Ndibe takes a different approach to speaking to America, the country that adopted him. This is not yet another series of supercilious lectures written with the aid of grants and cheap red wine, all supplied by adoring white folks, happy to listen to yet another whiny and weepy African writer spinning tales of privilege and entitlement. No, with courage and gentle humor, Ndibe looks at America squarely in the eye and provides her awesome feedback. Ndibe is not an ungrateful guest, but he does have a few hard truths to share. He does this politely, firmly, and with humor and uncommon intelligence. In seventeen awesome essays, Ndibe connects all the rivers that run through him and connect him to us and the world. Ndibe is a master writer and storyteller, no ifs, no buts about it. Ndibe’s power of description is all muscle. Read and laugh through the powerful anecdotes of cultural clashes that breed misunderstanding. His journey from Nigeria began in 1988 when he was recruited by the late great Chinua Achebe to go to the United States to be the editor of the now defunct African Commentary magazine. That trip set off an incredible journey of identity and ever-changing relationships that is familiar to anyone that traveled around that time and lived in the US during the 80’s and 90’s. And what a journey. In seventeen awesome essays, we learn a lot about Ndibe, Nigeria, America and everything else in between. There is identity, and there are relationships. And there is longing. Ndibe wraps everything up very nicely, and for once in a long time, the book is the perfect medium for the narratives. This is because Ndibe tells them simply and with spare carefully crafted prose. It is a series of stories that he tells Americans, and he welcomes anyone else who wants to listen, to listen, just listen. There are no gimmicks here, absolutely nothing contrived. Which is fine with this reader; sometimes a reader just wants to laugh. And Ndibe made me laugh, deep in Denver. And comforted me. Now, that takes a lot of work.
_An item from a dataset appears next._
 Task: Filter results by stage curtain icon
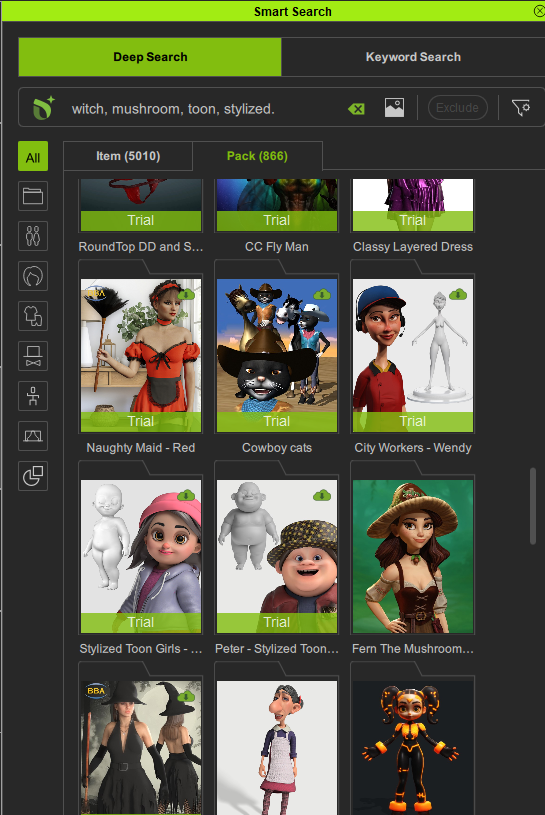[x=33, y=436]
In Never Look an American in the Eye, Ndibe holds the reader spell-bound as narrates his struggles to earn a foothold in America while holding on to a fast receding past in Nigeria. As you read about his relationships with Babs Fafunwa (his late great father in-law), Achebe, Wole Soyinka, Bart Nnaji, Chudi Uwazurike, and other academics and intellectuals who helped shape his path abroad, you are in awe as you realize that you are holding an important part of history between your eyes. If that doesn’t make you fall in love with Ndibe the raconteur, read about how he met his wife, Sheri, and your heart beams with fondness. This is not just another book about race, certainly not about that dated race paradigm that is the black-white binary that you find in books written by African authors writing about exile; no, this is just about the life and living through the absurdities of it all while enjoying yourself. And this Ndibe does with sentences that curl you up in smiles

My first night in the United States brought little respite. I had endured eleven hours aboard a Nigeria Airways flight, confined in a tight seat, wedged uncomfortably between two other passengers, one a middle-aged man with a beer belly who snored as a gorilla might, the other a young woman who stayed awake for most of the trip, a curious sneer fixed on her face, as if she were at war with the world in general for subjecting her to the plight of flying economy. (p. 47)
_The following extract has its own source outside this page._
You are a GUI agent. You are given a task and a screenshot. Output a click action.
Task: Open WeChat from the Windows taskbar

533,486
Ndibe perfectly captures the awe and sense of wonder that his generation of travelers (mine) felt upon landing Western shores, and the haunting sense of alienation from home. It was tough without the new mirrors called the Internet, social media and smartphones. Ndibe wrote these stories for our generation so that perhaps our children may judge us with real data – and hopefully compassion. Ndibe’s stories are told daily in many homes in Babylon, and our children endure their telling and re-telling. Sometimes, as in the writer Tope Folarin’s tender and evocative musings (in the essay, The summer of ice cream), we are confronted with their effect on our children:

Occasionally on the road Dad would tell us stories about Nigeria. He made the place sound like a wonderful party that was always happening. He told us stories about each of his brothers—he has dozens, my grandfather married six women—and he wistfully spoke of the time he’d spent traveling from city to city as a semi-professional soccer player. He also told us stories about the mistakes he’d made as a younger man: the women he’d chased just because he could, the jobs he hadn’t taken seriously enough. Each story he told ended abruptly, or at least it seemed so to me. I was always waiting to hear about the day his apartment had been stormed by corrupt policemen, the time he’d been incarcerated for something he hadn’t done. I was waiting to hear that he was a refugee—back then I thought this was the only legitimate reason for leaving a place you called home. I knew nothing about ambition then, how it wakes you up and won’t let you sleep at night, how it’ll fling you across an ocean or three if you let it. I would learn soon enough.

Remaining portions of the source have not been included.